Modern farming working with nature – the PARTRIDGE project fits perfectly with the goals of the EU 2030 Biodiversity Strategy

Wednesday, October 7, 2020

PARTRIDGE is promoting nature-friendly, sustainable arable farming, alongside profitable farming across 10 demonstration sites in the North Sea Region.

In May of this year, the European Commission announced an ambitious Biodiversity Strategy to ensure that Europe’s biodiversity will be on the path to recovery by 2030. This strategy includes a goal to expand the network of protected areas, with a goal that 30% of the land and 30% of the seas in the EU should be protected within the next 10 years. Of this 30%, a third (10%) will be under strict protection, with minimum interference by human activity. This is a huge change, as currently only 3% of land and 1% of the European seas have this strict legal designation.

The Covid-19 Pandemic has highlighted that change is needed to reinstate the link between the health of our planet and the health of humans. The need for sustainable agriculture has never seemed more important with drastic changes urgently needed to protect and restore our environment, whilst feeding the growing world population. Within the EU Biodiversity Strategy, the EU Nature Restoration Plan aims to restore 10% of agricultural land to high-diversity landscape features (including buffer strips, hedges, ponds etc.). This will prevent soil erosion, enhance carbon sequestration, connectivity and ecosystem services, to allow a greater coexistence between humans and wildlife.

People need to re-connect with nature and realise just how much we depend on our environment. Recently published research from the World Economic Forum estimates that more than half of the world’s GDP depends on nature and its services and more than 75% of the global food crop relies, at least partially, on animal pollination. We have already seen significant negative effects from the way we are living in the modern world on our own environment and, to put it bluntly, we are in serious trouble if we do not turn things around rapidly.

> [Record set]:

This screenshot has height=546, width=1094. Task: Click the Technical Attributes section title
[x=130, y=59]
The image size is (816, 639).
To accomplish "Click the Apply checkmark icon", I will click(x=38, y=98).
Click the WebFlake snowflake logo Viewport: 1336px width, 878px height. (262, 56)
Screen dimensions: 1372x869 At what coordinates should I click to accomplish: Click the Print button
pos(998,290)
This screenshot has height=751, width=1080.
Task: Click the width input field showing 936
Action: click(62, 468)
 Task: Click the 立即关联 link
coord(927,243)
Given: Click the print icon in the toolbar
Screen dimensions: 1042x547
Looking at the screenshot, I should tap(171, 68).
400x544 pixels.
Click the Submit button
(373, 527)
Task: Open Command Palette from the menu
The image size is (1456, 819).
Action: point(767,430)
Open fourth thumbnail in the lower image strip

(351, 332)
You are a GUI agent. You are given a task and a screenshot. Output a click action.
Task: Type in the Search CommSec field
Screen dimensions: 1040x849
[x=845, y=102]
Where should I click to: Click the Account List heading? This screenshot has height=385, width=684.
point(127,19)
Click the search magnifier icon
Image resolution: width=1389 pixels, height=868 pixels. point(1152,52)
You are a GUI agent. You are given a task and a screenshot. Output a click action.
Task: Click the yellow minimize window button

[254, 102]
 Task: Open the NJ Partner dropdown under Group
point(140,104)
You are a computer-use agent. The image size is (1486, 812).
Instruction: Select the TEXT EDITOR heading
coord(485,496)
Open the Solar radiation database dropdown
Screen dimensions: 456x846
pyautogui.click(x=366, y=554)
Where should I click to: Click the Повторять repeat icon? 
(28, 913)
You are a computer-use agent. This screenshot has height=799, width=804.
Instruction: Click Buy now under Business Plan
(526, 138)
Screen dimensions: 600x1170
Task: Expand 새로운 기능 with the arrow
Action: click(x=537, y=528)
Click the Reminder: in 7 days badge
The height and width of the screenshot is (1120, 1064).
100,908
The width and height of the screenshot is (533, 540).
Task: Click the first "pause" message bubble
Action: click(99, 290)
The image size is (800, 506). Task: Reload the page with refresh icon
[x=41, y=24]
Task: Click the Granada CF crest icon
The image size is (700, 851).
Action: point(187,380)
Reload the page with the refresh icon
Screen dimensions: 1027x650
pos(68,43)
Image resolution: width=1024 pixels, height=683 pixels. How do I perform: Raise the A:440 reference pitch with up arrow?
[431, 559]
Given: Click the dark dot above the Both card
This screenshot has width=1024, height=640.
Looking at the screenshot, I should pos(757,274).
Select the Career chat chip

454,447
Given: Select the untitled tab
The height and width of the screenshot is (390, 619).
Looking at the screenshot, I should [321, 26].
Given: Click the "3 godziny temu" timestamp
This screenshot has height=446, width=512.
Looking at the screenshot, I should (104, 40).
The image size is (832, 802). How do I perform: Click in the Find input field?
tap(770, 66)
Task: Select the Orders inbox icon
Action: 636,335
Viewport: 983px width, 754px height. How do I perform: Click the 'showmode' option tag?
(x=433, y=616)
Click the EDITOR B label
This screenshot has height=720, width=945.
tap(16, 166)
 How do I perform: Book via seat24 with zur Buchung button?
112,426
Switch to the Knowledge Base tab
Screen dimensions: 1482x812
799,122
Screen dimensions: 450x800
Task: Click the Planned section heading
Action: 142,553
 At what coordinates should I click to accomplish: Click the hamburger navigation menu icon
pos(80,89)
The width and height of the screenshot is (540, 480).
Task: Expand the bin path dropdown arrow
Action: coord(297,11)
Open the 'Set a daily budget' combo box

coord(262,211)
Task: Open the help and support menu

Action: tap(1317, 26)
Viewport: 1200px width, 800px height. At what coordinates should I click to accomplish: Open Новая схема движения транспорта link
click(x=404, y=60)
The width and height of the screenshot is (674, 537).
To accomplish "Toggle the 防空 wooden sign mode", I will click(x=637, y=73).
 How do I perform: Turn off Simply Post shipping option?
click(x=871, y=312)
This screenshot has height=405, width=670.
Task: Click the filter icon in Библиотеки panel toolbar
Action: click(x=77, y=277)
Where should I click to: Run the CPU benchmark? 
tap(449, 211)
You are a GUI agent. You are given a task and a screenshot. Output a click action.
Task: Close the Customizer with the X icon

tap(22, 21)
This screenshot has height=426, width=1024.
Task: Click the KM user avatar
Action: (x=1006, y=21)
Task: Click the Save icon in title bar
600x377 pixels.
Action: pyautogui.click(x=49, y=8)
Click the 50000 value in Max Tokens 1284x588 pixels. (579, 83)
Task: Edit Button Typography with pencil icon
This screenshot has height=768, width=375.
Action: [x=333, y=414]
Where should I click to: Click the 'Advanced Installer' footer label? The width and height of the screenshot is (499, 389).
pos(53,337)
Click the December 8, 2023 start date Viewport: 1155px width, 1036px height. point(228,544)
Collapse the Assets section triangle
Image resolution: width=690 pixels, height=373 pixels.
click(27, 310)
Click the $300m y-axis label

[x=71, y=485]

> [Description of the task]: Please return the part of the PARTRIDGE project article that begins with the words containing "In May of this" and ends with "strict legal designation.", copied exactly.

> [Answer box]:
In May of this year, the European Commission announced an ambitious Biodiversity Strategy to ensure that Europe’s biodiversity will be on the path to recovery by 2030. This strategy includes a goal to expand the network of protected areas, with a goal that 30% of the land and 30% of the seas in the EU should be protected within the next 10 years. Of this 30%, a third (10%) will be under strict protection, with minimum interference by human activity. This is a huge change, as currently only 3% of land and 1% of the European seas have this strict legal designation.